#### Stated task 1:
Print the post on proper names and the diagonal proof word for word.

FOM: Proper Names and the Diagonal Proof

A.P. Hazen a.hazen at philosophy.unimelb.edu.au
Wed Jun 26 07:10:23 EDT 2002


  (Warning: lengthy philosophical discourse.  A bit of formal stuff
mentioned in the penultimate paragraph.)
   Dean Buckner has challenged us to try to think what Cantor's diagonal
argument proves.  In particular, what the diagonal argument showing that
    (*) the natural numbers cannot be put in one-to-one
        correspondence with the infinite sequences of
        digits
proves-- so the challenge is to explain what (*) means.  The happy
Platonist will be content to say that (*) means what it says, that there is
no -one-one correspondence between the natural numbers and those infinite
sequences of digits that (in Plato's heaven) exist.  Dean's challenge,
then, is to say something that will seem illuminating to the non-Platonist.

#### Word and item position data:
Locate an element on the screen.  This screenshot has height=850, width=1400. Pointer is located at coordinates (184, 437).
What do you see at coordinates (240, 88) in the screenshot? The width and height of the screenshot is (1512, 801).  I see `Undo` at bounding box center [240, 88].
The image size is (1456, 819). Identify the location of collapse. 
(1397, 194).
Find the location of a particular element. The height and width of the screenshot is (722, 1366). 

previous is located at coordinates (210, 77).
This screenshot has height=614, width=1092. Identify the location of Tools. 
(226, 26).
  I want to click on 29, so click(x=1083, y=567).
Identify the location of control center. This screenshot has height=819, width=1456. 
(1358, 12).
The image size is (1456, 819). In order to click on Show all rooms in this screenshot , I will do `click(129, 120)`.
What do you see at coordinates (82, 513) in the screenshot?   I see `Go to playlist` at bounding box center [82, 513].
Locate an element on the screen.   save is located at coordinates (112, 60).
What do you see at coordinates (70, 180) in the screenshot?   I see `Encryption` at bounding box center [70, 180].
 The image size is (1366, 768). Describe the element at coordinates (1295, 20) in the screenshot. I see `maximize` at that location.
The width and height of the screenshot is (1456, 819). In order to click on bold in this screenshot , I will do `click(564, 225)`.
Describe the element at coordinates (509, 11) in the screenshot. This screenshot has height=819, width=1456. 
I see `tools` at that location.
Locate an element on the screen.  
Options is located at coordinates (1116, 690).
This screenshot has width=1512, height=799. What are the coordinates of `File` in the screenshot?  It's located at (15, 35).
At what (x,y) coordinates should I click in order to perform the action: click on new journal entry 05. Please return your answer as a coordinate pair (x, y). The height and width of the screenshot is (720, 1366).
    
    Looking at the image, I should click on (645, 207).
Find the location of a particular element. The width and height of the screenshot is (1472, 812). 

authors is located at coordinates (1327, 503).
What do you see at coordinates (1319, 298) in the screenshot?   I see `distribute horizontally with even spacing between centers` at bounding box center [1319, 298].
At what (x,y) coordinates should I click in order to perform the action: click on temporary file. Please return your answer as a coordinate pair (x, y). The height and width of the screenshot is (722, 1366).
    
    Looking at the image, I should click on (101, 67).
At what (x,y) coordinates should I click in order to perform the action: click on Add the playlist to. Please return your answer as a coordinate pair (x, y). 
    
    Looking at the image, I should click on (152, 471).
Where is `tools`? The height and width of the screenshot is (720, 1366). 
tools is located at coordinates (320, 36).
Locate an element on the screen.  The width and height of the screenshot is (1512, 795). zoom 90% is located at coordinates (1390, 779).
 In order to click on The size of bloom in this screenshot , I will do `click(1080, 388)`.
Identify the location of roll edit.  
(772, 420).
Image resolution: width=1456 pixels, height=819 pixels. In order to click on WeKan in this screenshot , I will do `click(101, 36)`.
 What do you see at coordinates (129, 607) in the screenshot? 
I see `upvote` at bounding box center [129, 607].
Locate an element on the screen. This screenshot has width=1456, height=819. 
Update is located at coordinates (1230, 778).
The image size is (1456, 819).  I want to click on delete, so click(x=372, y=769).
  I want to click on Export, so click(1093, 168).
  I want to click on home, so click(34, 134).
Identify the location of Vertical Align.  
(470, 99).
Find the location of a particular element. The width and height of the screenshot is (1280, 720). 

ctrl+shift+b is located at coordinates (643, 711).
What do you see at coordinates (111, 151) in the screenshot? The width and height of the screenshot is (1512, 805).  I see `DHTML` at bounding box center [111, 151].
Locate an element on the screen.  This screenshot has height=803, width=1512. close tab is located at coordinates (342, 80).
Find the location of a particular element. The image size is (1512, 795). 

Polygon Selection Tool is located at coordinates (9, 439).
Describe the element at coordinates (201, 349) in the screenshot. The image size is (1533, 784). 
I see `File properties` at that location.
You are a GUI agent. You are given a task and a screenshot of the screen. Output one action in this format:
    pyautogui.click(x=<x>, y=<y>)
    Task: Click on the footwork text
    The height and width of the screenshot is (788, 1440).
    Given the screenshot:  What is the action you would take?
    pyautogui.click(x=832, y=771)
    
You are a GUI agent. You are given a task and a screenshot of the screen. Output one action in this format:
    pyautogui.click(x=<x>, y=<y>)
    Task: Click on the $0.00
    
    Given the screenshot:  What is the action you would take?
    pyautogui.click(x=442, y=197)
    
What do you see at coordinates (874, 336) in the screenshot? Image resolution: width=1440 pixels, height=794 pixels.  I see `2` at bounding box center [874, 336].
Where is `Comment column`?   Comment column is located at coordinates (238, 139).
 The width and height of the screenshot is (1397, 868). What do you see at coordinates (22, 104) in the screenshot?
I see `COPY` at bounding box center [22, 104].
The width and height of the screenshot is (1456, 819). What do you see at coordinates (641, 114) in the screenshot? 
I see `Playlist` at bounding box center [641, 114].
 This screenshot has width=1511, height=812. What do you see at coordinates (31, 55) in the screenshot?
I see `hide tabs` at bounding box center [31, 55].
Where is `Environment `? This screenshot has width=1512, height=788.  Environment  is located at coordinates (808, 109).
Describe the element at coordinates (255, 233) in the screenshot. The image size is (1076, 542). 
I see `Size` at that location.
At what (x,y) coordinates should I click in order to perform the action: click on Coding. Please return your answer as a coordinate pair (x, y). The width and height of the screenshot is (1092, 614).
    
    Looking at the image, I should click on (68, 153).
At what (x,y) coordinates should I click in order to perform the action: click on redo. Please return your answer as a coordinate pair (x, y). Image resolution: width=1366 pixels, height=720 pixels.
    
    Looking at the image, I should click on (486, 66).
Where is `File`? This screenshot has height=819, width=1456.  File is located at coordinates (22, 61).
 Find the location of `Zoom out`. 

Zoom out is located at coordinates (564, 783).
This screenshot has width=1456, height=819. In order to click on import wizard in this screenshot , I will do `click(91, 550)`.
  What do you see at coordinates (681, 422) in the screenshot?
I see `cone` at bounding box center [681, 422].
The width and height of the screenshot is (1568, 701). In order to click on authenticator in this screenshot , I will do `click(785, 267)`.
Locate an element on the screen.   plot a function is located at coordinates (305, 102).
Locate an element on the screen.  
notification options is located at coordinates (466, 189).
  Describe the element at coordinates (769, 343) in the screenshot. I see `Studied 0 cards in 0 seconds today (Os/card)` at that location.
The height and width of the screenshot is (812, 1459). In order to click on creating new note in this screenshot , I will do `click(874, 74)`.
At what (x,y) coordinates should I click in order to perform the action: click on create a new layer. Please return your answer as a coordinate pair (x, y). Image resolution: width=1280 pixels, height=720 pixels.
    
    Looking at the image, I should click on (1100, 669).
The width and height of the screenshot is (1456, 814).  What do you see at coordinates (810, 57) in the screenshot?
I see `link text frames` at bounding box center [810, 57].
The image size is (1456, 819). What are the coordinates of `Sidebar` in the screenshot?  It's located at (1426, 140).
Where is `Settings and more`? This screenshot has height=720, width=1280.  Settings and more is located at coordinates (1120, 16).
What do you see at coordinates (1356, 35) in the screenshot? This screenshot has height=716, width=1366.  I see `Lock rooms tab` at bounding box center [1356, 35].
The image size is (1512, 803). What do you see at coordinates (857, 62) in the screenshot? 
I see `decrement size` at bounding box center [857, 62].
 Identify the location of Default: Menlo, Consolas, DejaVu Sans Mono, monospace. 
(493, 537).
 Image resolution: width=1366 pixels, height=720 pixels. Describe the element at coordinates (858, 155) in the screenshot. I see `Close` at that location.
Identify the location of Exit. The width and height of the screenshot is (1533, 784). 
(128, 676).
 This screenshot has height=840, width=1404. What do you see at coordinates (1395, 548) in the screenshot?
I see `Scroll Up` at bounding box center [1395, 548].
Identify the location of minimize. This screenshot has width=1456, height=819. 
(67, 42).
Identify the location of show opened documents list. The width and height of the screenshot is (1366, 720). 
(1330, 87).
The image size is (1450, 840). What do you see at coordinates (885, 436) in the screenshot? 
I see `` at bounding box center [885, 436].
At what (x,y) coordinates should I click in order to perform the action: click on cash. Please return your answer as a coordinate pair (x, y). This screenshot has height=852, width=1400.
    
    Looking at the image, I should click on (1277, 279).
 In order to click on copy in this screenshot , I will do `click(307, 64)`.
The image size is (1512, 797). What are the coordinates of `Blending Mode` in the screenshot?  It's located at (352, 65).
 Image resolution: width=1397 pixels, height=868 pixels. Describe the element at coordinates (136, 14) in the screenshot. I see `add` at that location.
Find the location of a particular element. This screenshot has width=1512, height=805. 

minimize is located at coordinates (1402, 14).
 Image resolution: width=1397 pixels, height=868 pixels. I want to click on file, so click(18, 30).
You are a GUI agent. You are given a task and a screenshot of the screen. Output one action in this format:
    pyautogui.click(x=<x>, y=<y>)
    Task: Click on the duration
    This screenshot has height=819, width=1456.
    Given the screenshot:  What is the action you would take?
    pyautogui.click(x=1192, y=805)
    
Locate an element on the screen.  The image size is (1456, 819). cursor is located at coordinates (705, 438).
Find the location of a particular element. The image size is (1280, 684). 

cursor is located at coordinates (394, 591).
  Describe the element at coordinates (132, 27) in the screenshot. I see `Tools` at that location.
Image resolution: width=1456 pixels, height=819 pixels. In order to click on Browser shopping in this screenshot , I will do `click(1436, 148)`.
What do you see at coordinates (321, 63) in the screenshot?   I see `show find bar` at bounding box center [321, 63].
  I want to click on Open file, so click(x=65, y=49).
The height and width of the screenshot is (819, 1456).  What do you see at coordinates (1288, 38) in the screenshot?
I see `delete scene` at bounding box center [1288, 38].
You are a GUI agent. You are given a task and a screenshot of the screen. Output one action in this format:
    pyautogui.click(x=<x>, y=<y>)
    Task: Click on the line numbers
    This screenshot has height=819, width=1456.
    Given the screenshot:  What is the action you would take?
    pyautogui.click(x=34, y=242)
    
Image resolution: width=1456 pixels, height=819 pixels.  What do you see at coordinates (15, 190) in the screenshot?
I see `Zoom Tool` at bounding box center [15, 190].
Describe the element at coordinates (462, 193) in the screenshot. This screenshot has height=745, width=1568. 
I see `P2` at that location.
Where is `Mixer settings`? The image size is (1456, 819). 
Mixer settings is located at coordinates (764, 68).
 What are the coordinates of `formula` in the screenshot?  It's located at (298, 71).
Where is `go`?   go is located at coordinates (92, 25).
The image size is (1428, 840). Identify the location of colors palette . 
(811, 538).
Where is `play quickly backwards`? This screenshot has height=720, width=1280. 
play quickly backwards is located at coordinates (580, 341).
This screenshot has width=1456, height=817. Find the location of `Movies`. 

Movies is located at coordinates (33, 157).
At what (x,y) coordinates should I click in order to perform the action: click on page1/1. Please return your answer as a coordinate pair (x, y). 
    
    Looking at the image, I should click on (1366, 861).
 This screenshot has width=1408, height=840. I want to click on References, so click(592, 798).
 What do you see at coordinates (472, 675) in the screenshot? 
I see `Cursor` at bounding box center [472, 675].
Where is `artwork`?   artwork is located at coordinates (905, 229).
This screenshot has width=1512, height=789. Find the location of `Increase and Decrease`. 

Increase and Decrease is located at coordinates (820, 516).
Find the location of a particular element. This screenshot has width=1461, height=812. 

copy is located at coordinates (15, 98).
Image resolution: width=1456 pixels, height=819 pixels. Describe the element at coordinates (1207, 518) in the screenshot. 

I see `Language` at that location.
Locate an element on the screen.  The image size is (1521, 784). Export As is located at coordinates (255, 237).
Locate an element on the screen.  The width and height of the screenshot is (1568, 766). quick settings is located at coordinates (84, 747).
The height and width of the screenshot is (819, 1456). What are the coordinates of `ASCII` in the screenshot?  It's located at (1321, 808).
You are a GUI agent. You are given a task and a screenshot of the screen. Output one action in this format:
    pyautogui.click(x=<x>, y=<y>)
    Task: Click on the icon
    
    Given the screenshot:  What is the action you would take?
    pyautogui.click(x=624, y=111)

#### Stated task 2:
In the records, update the lines beginning with the line that contains "Describe the element at coordinates (201, 349)" and continuing through the line that contains "center [22, 104]." by replacing "GUI agent" with "desktop agent" and leaving everything else unchanged. Return only those lines.

#### Solution 1:
FOM: Proper Names and the Diagonal Proof

A.P. Hazen a.hazen at philosophy.unimelb.edu.au
Wed Jun 26 07:10:23 EDT 2002


  (Warning: lengthy philosophical discourse.  A bit of formal stuff
mentioned in the penultimate paragraph.)
   Dean Buckner has challenged us to try to think what Cantor's diagonal
argument proves.  In particular, what the diagonal argument showing that
    (*) the natural numbers cannot be put in one-to-one
        correspondence with the infinite sequences of
        digits
proves-- so the challenge is to explain what (*) means.  The happy
Platonist will be content to say that (*) means what it says, that there is
no -one-one correspondence between the natural numbers and those infinite
sequences of digits that (in Plato's heaven) exist.  Dean's challenge,
then, is to say something that will seem illuminating to the non-Platonist.

#### Solution 2:
Describe the element at coordinates (201, 349) in the screenshot. The image size is (1533, 784). 
I see `File properties` at that location.
You are a desktop agent. You are given a task and a screenshot of the screen. Output one action in this format:
    pyautogui.click(x=<x>, y=<y>)
    Task: Click on the footwork text
    The height and width of the screenshot is (788, 1440).
    Given the screenshot:  What is the action you would take?
    pyautogui.click(x=832, y=771)
    
You are a desktop agent. You are given a task and a screenshot of the screen. Output one action in this format:
    pyautogui.click(x=<x>, y=<y>)
    Task: Click on the $0.00
    
    Given the screenshot:  What is the action you would take?
    pyautogui.click(x=442, y=197)
    
What do you see at coordinates (874, 336) in the screenshot? Image resolution: width=1440 pixels, height=794 pixels.  I see `2` at bounding box center [874, 336].
Where is `Comment column`?   Comment column is located at coordinates (238, 139).
 The width and height of the screenshot is (1397, 868). What do you see at coordinates (22, 104) in the screenshot?
I see `COPY` at bounding box center [22, 104].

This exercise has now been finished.